**Set exercise 1**
Answer these questions about the travel account below:
(a) How many ATM machines stood side by side inside Banco Real?
(b) How many Reals did the card bring in exchange for $100 at the Pension?
(c) About how deep did the divers go into the cave at Ponta da Sapata?

**Text excerpt**
★ ★ ★ ★ ★

This little town gives the word "sleepy" a new meaning. The main road is roughly cobbled with stones that were no doubt laid by the prisoners, and slopes steeply downhill past the Palace or government offices to a white stucco, tile-roofed church and Banco Real. A few small restaurants and houses line the street. When we got to Banco Real it was closed, but we buzzed our way in using an ATM card to find three ATM machines lined up side by side. Alas, none worked for our cards, because the island is not attached to the network. What, a place that CIRRRUS doesn't reach? (second one, after St. Helena)?

Thence down hill past the church to Atlantis Divers, where we met Tehana, a pretty and friendly young woman behind the counter. Yes, she speaks English! No, she smiled, I cannot give you cash on your credit card. The government thinks it's revenue and tries to tax me, and it takes 40 days to get paid. Any ideas? Maybe the Supermercado or Hotel Esmeralda. Paul finds us another taxi, and off we drive to the hotel. A young man speaks up from the corner of the lobby, "Are you from the big cat from Westport, I saw her when you came in this morning?" Again no luck on getting cash. Back onto the back of the buggy, and our intrepid driver heads for the Supermarket, which is neither super nor much of a market, and is located in the back of what looks like an old prison quadrangle. Suddenly he breaks, turns left, and stops in front of a Pension where he goes to talk to the proprietor. Victory- we get 210 Reals for $100 on my card and now can have a cerveza at George's bar.

The social scene starts at 10pm here and gets geared up at about 2AM. Vic, Paul and walked up the hill above the Porto at 11 after dining at a sushi restaurant (proof it's a tourist island). We listened to a man named Ju Medeiros sing No de Noronha

Noronha, Noronha
O tempo passa num vacilo nos esquece
Uniao e uma prece pr'esse no se desatar
Noronha, Noronha, Etc...

By about 12:30 Vic and I had faded (I'd been up all night while we were hove to), so I missed the erotic dancing that Emil told us about. According to George, "the man stands there and the woman rubs her bum against him, pretty simple, just two-step side to side."
With the stars shining brightly, the tropical tradewind, the melodic Brazilian music, and the pretty and friendly people, this place is definitely worth a visit on your world tour. If you can get here...

Yesterday we met the breakwater at 0730 to go on a two-tank dive with Atlantis Divers. It's a well-run operation, owned by a Frenchman, and operates two modern catamaran dive boats. We powered west along the north side of the island, admiring the rugged scenery, into the Park that starts at Ilha Dois Irmaos (Two Brothers) and circles the entire island back to the port on the northeast end. You could spend months exploring the park, and we got just a taste. Our dive boat anchored right next to the cliff at Ponta da Sapata, the island's westernmost point, and we dove down about 15 meters into a huge cave. On the next dive, we saw a few sharks, barracuda, Spinner dolphin, a good display of corals. It was great to get underwater again. A large school of Spinner dolphin were waiting to play in Baia de Santo Antonio as we returned to the port. These delightful creatures shot out of the water, did a few pirouettes, and belly flopped back in. The dolphin come into the bays in the mornings to rest, mate and socialize; at sunset, they head for deep water for dinner.

★ ★ ★ ★ ★

**Set exercise 2**
Which entries, copied word for word, run from the line with "Expand the District dropdown" up to and including the line with "click(405, 7)"?

★ ★ ★ ★ ★

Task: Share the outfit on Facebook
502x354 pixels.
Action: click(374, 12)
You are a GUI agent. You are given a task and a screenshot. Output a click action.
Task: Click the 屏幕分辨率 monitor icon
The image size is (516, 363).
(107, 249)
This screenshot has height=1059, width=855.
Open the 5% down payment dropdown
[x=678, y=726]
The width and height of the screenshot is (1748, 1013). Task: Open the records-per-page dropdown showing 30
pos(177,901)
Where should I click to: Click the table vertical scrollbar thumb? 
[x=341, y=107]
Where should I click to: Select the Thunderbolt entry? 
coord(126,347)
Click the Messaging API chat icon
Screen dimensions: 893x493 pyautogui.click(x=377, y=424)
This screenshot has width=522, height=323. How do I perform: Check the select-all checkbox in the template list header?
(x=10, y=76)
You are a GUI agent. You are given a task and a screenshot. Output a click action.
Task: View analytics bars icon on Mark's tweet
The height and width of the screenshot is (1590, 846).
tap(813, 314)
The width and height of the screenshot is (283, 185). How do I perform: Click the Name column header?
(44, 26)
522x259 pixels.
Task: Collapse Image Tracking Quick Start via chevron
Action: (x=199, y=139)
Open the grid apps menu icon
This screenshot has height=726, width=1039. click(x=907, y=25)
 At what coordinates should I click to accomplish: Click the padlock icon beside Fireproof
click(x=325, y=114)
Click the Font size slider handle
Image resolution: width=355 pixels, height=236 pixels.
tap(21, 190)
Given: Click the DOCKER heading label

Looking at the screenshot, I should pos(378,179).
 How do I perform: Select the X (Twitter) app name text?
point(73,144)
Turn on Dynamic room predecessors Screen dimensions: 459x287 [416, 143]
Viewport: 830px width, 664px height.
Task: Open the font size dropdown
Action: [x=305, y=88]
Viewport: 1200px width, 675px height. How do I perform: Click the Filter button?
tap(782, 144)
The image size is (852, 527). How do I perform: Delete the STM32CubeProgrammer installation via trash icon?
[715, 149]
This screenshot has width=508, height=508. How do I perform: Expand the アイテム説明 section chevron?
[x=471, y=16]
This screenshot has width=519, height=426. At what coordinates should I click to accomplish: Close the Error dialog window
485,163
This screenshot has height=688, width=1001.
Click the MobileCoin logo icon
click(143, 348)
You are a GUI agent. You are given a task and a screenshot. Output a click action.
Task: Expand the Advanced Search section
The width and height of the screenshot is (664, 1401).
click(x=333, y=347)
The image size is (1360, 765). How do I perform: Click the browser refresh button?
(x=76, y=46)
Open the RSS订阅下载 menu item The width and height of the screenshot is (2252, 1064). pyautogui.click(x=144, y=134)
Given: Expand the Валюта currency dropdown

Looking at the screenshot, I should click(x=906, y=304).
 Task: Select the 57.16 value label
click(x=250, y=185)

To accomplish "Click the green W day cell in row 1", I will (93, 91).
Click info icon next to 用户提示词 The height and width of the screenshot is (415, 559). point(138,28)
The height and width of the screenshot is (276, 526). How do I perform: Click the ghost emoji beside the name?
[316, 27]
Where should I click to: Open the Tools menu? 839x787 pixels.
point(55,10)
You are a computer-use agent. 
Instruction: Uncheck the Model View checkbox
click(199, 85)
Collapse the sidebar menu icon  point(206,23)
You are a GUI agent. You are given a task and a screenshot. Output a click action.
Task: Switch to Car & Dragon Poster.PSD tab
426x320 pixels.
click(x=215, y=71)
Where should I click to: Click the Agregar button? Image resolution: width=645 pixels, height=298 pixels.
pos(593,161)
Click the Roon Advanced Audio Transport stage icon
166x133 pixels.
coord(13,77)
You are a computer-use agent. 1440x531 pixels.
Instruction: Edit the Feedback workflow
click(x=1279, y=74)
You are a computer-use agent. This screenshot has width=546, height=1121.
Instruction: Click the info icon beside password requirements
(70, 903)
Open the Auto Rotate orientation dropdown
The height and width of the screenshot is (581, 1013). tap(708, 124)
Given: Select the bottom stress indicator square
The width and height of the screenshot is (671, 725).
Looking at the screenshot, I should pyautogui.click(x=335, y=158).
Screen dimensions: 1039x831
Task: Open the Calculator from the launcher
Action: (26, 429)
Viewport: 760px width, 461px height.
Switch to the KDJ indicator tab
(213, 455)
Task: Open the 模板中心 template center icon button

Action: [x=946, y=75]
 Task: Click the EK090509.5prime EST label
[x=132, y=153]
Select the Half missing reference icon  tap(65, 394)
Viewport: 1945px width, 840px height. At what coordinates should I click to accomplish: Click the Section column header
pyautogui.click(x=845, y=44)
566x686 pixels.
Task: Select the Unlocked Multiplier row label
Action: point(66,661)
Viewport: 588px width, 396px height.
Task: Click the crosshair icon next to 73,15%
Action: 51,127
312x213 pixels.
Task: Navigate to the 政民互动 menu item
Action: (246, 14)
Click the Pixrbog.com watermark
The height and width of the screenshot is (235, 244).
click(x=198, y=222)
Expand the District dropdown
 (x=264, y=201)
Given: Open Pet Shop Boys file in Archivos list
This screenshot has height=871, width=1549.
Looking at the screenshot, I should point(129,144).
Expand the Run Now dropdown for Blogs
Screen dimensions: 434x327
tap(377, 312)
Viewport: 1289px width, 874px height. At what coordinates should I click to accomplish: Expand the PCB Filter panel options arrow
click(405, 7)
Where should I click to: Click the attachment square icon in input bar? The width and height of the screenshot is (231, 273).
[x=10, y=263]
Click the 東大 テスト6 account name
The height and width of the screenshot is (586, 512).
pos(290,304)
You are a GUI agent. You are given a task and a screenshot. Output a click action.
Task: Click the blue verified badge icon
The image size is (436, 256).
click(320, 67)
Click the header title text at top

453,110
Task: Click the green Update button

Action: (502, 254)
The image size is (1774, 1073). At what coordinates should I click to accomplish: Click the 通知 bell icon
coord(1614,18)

★ ★ ★ ★ ★

**Exercise response 1**
(a) Three.
(b) 210 Reals.
(c) About 15 meters.

**Exercise response 2**
Expand the District dropdown
 (x=264, y=201)
Given: Open Pet Shop Boys file in Archivos list
This screenshot has height=871, width=1549.
Looking at the screenshot, I should point(129,144).
Expand the Run Now dropdown for Blogs
Screen dimensions: 434x327
tap(377, 312)
Viewport: 1289px width, 874px height. At what coordinates should I click to accomplish: Expand the PCB Filter panel options arrow
click(405, 7)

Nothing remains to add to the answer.